The lessons seem obvious. In times of a pandemic, the government must improve communication, educate better, and provide emergency medical treatment to save the lives of everyone. There are two problems here: first, some people can’t be persuaded no matter how much information by way of facts and statistics is put in front of them. All lawyers have been there, and tried and failed to persuade some people who need our help the most. This means in the next pandemic, and there is no dispute there will be a next one, we will see people die unnecessarily. Second, and less obvious, a new virus has invaded the seamy side of politics. I’m not talking about dark money or baseless campaign attack ads; I am talking about misinformation spread by politicians and political operatives, and even popular talk show hosts. Unless you trust science, the only hedge against medical misinformation is trusting local doctors and one’s family physician. TV doctors, despite spectacular credentials, were not as persuasive as hoped because they appeared on networks aligned with a political party. It turns out that local physicians and our sports heroes were the most persuasive. Thank you Lebron, Tom Brady, Serena, and Simone Biles.

The CDC’s current recommendation for people over 65 who have received 1 dose of a bivalent vaccine have the option of receiving 1 additional dose 4 months after the first dose.
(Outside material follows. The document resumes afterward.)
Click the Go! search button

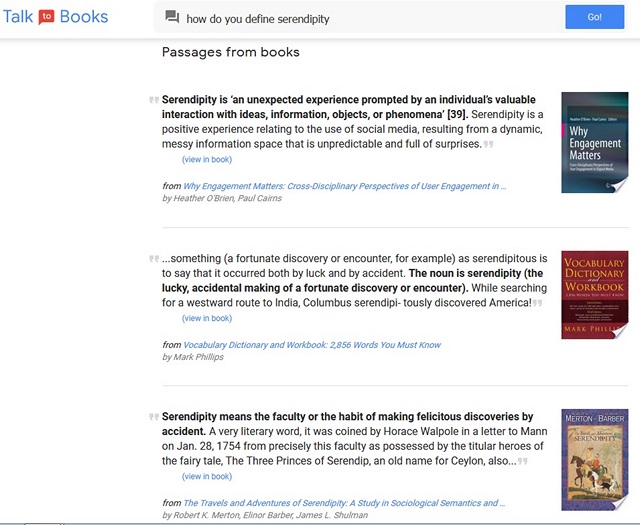coord(594,17)
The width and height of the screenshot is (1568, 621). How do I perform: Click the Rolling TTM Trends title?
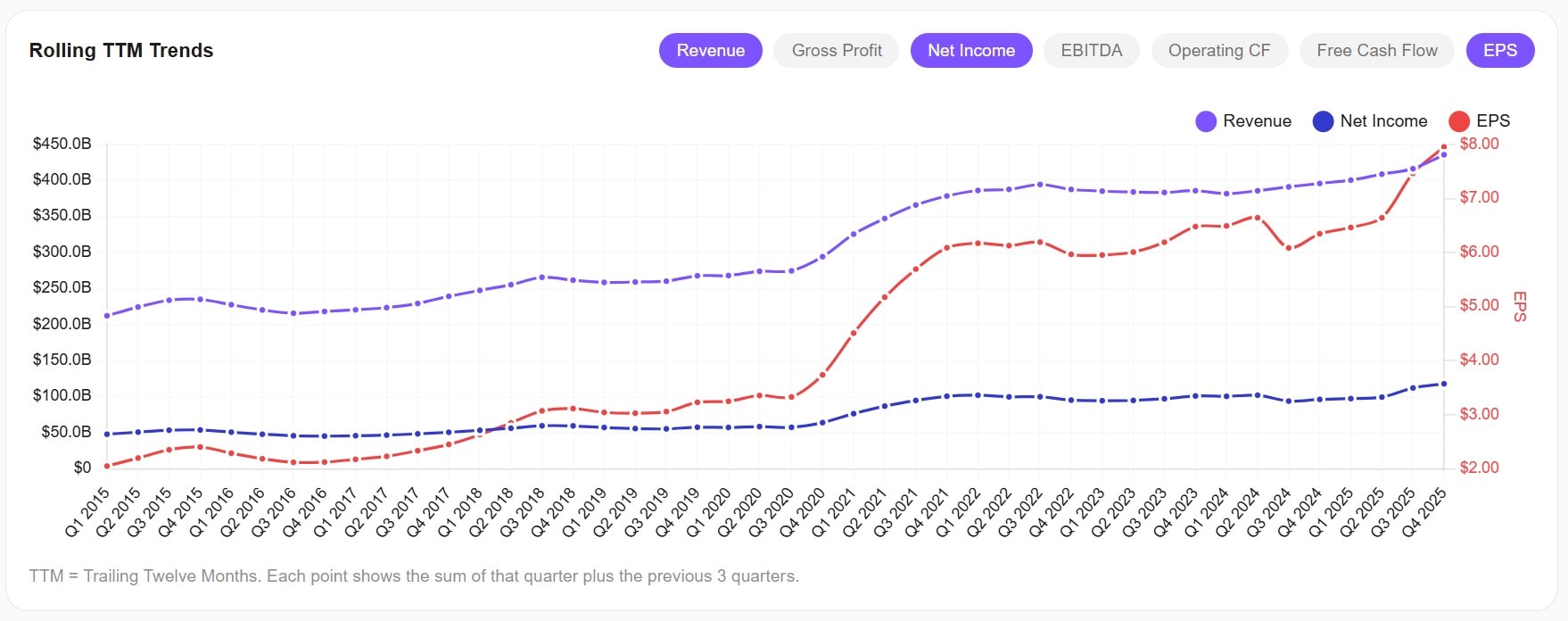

Why? Because research studies show that the bivalent vaccine loses its effectiveness against the Omicron variant in the elderly population after 4-5 months. However, the current vaccine may not be effective against the new dominant variant XBB 1.5. Check with your physician to see whether another booster is right for you.

One of the persistent problems of COVID-19 is the lasting effects of the virus. Long Covid is a condition where Covid survivors suffer fatigue and brain-fog that interferes with daily activities and seems to get worse with physical activity and mental effort. I have a friend who is a nurse. A year after contracting Covid she still takes a nap in the afternoon, and she ultimately quit her job because she was too fatigued. Of some consolation, in July of 2021, Long Covid was added to the list of disabilities under The American with Disabilities Act.